TEDBİRLER VAKAYA GÖRE AZALACAK
Hürriyet Gazetesi’ne Nisan ayı için yaptığımız değerlendirmeler gerçekleşti. Bunlar tabi ki fal değil, üniversitemizde olmasından gurur duyduğumuz 4 Bilim Kurulu üyemiz ve onların dışındaki kuvvetli ekibimizle sürekli değerlendirme yapıyoruz. ‘Bayramdan sonra normalleşme’ tabirini kullanmak istemiyorum. O normalizasyon kelimesinin içinde çok normallik oluyor. Tedbirler sırayla yavaş yavaş ve vakaya göre azalacak diye tahmin ediyorum. Dene-bekle-gör politikasını uygulamamız gerekiyor. Yani ilgili tedbiri biraz gevşeteceğiz, salgında bir dalgalanma olmazsa başka bir alanda biraz daha gevşeteceğiz.
BAZI RİSKSİZ İŞLETMELER AÇILABİLİR
Haziranın ilk haftasında Türkiye’nin her yerinde belki olmaz ama çoğu bölgesinde sokağa çıkma kısıtı kalmayabilir. Bazı risksiz işletmeler açılabilir. Bunu normalleşme olarak algılamalıyız. Alışveriş merkezleri gibi çok tehlikeli alanlar var. Buraları eski düzenle açarsak salgının kontrol edilmesi mümkün değil. Erken gevşemeye giden ülkelerin yaşadıkları ortada. Çok başarılı götürdüğümüz süreci tedbiri elden bırakmadan sürdürmeliyiz.”

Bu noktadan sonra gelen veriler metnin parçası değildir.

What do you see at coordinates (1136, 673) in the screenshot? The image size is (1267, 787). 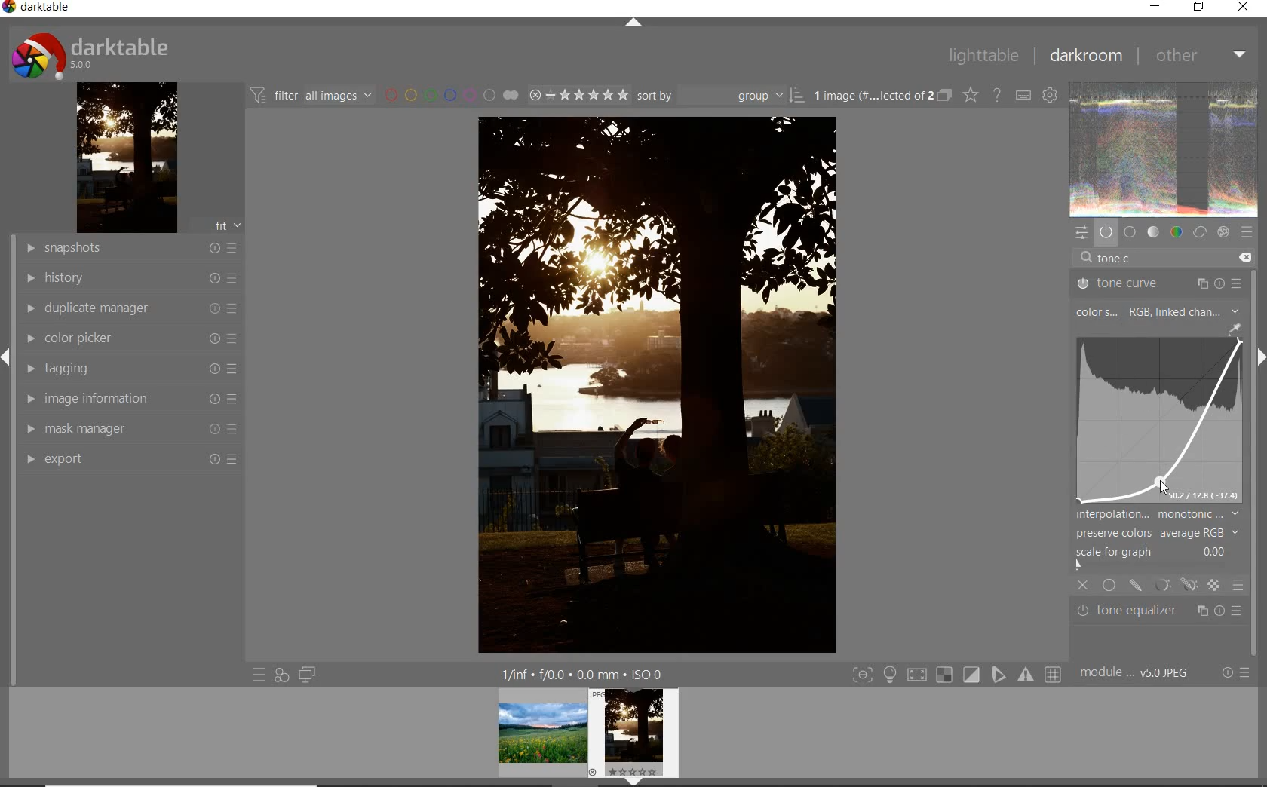 I see `1 image (#.... lected of 2)` at bounding box center [1136, 673].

BU ŞEHİR BİR BİLİM ŞEHRİDİR
Ankara’nın koronavirüsle mücadelesindeki başarısına şaşırmadığını söyleyen Prof. Dr. Özen, şöyle devam etti: “Ankara, Cumhuriyet’in ilk yıllarından beri alınan tedbirlere uyan, kuralları çiğnemeyen bir yapıdadır. Ankara doğumlu ve doğduğundan beri Ankara’da yaşayan bir insan olarak, bu şehir hep modern dünyaya entegre gelir bana. Ama tabii sadece bu dediğim özellikler yetmiyor. Dünyanın en saygın üniversite hastaneleri listesinde olan kurumlarımız bu şehirde. Ankara Şehir Hastanesi yeni açılmış olsa da çok önemli disiplinlere sahip. Numune Hastanesi, Zekai Tahir Burak Hastanesi, SSK, Dışkapı Hastanesi, Ankara Yüksek İhtisas Hastanesi, Atatürk Hastanesi bu şehrin markalarıdır. Dolayısıyla bu şehir bir bilim şehridir ve sağlık altyapısı olarak çok şanslı bir kentiz. Bu yüzden de salgın performansımız gayet başarılı şekilde ilerliyor.”
COVID-19 şüphesi olan hastalarda hızlı teşhis için gerekli durumlarda, akciğer tomografisi çekiliyor.